PIIDetector accepts a custom_types dict so you can define domain-specific PII patterns — employee IDs, internal codes, API tokens, or any regex you need.

Setup

from llmfy import PIIDetector, PIIMaskStyle, PIIStrategy

Adding Custom Types

Pass a dict mapping a type name (str) to a regex pattern (str or compiled re.Pattern). The type name becomes the placeholder label when mask_style=TYPE_NAME, and the first two characters are used for PARTIAL.

String Pattern

detector = PIIDetector(
    custom_types={
        "EMPLOYEE_ID": r"EMP-\d{6}",
        "PROJECT_CODE": r"PRJ-[A-Z]{3}",
    }
)
result = detector.detect(
    "Employee EMP-001234 is on project PRJ-ABC and emailed john@corp.com"
)

print(result.processed_text)
# "Employee EM* is on project PR* and emailed jo*"

Compiled Pattern

import re

detector = PIIDetector(
    custom_types={
        "API_TOKEN": re.compile(r"tok_[a-z0-9]+"),
        "ORDER_ID": re.compile(r"ORD-\d{8}"),
    }
)
result = detector.detect("Token tok_abc123xyz for order ORD-20240315")
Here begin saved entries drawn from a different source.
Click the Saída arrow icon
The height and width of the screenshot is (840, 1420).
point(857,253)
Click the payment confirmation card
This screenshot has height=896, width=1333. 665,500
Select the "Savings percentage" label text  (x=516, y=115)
print(result.processed_text)
# "Token to* for order OR*"

Custom Types with TYPE_NAME Style

detector = PIIDetector(
    mask_style=PIIMaskStyle.TYPE_NAME,
    custom_types={
        "EMPLOYEE_ID": r"EMP-\d{6}",
        "PROJECT_CODE": r"PRJ-[A-Z]{3}",
    }
)
result = detector.detect(
    "Employee EMP-001234 is on project PRJ-ABC and emailed john@corp.com"
)

print(result.processed_text)
# "Employee [EMPLOYEE_ID] is on project [PROJECT_CODE] and emailed [EMAIL]"

Custom Types with REDACT

mask_style is ignored when strategy=REDACT.

detector = PIIDetector(
    strategy=PIIStrategy.REDACT,
    types=[],
    custom_types={"EMPLOYEE_ID": r"EMP-\d{6}"},
)
result = detector.detect(
    "ID: EMP-001234, Email: bob@example.com"
)

print(result.processed_text)
# "ID: [REDACTED], Email: bob@example.com"

Note

types=[] disables all built-in PII types. Only the custom patterns run.

Combining Custom and Built-in Types

Custom types run alongside the built-in types list.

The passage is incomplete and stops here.